Output every entry exactly as it appears.

**Input data:**
□ □ □ □ □
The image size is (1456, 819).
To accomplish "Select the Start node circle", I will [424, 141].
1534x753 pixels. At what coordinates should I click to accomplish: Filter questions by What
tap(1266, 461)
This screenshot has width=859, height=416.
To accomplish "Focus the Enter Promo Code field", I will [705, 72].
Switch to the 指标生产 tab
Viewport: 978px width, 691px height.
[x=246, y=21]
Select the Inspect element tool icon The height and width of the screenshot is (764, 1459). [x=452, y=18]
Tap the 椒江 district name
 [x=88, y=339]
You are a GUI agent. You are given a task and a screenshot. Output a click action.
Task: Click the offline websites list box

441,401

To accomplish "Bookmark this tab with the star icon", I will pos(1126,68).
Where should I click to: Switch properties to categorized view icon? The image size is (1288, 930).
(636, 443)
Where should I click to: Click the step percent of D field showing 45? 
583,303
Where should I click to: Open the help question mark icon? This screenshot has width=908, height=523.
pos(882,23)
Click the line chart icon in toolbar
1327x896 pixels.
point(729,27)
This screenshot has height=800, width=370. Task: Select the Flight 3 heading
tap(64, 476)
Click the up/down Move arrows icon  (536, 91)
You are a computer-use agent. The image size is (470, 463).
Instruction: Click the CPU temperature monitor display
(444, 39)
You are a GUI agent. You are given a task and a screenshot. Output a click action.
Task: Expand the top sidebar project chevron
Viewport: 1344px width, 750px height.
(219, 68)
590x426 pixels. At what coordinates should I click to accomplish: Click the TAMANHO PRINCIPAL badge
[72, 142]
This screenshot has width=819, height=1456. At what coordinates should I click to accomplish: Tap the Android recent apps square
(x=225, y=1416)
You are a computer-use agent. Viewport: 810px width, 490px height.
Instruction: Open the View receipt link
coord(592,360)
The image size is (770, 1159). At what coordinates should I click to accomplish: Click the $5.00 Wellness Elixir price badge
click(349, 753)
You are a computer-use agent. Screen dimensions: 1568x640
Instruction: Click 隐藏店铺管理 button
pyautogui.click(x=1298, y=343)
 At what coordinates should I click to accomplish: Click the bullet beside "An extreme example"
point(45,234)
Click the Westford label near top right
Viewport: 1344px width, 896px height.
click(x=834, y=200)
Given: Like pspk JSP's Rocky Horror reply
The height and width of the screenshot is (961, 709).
□ □ □ □ □
**Result of this exercise:**
The image size is (1456, 819).
To accomplish "Select the Start node circle", I will [424, 141].
1534x753 pixels. At what coordinates should I click to accomplish: Filter questions by What
tap(1266, 461)
This screenshot has width=859, height=416.
To accomplish "Focus the Enter Promo Code field", I will [705, 72].
Switch to the 指标生产 tab
Viewport: 978px width, 691px height.
[x=246, y=21]
Select the Inspect element tool icon The height and width of the screenshot is (764, 1459). [x=452, y=18]
Tap the 椒江 district name
 [x=88, y=339]
You are a GUI agent. You are given a task and a screenshot. Output a click action.
Task: Click the offline websites list box

441,401

To accomplish "Bookmark this tab with the star icon", I will pos(1126,68).
Where should I click to: Switch properties to categorized view icon? The image size is (1288, 930).
(636, 443)
Where should I click to: Click the step percent of D field showing 45? 
583,303
Where should I click to: Open the help question mark icon? This screenshot has width=908, height=523.
pos(882,23)
Click the line chart icon in toolbar
1327x896 pixels.
point(729,27)
This screenshot has height=800, width=370. Task: Select the Flight 3 heading
tap(64, 476)
Click the up/down Move arrows icon  (536, 91)
You are a computer-use agent. The image size is (470, 463).
Instruction: Click the CPU temperature monitor display
(444, 39)
You are a GUI agent. You are given a task and a screenshot. Output a click action.
Task: Expand the top sidebar project chevron
Viewport: 1344px width, 750px height.
(219, 68)
590x426 pixels. At what coordinates should I click to accomplish: Click the TAMANHO PRINCIPAL badge
[72, 142]
This screenshot has width=819, height=1456. At what coordinates should I click to accomplish: Tap the Android recent apps square
(x=225, y=1416)
You are a computer-use agent. Viewport: 810px width, 490px height.
Instruction: Open the View receipt link
coord(592,360)
The image size is (770, 1159). At what coordinates should I click to accomplish: Click the $5.00 Wellness Elixir price badge
click(349, 753)
You are a computer-use agent. Screen dimensions: 1568x640
Instruction: Click 隐藏店铺管理 button
pyautogui.click(x=1298, y=343)
 At what coordinates should I click to accomplish: Click the bullet beside "An extreme example"
point(45,234)
Click the Westford label near top right
Viewport: 1344px width, 896px height.
click(x=834, y=200)
Given: Like pspk JSP's Rocky Horror reply
The height and width of the screenshot is (961, 709).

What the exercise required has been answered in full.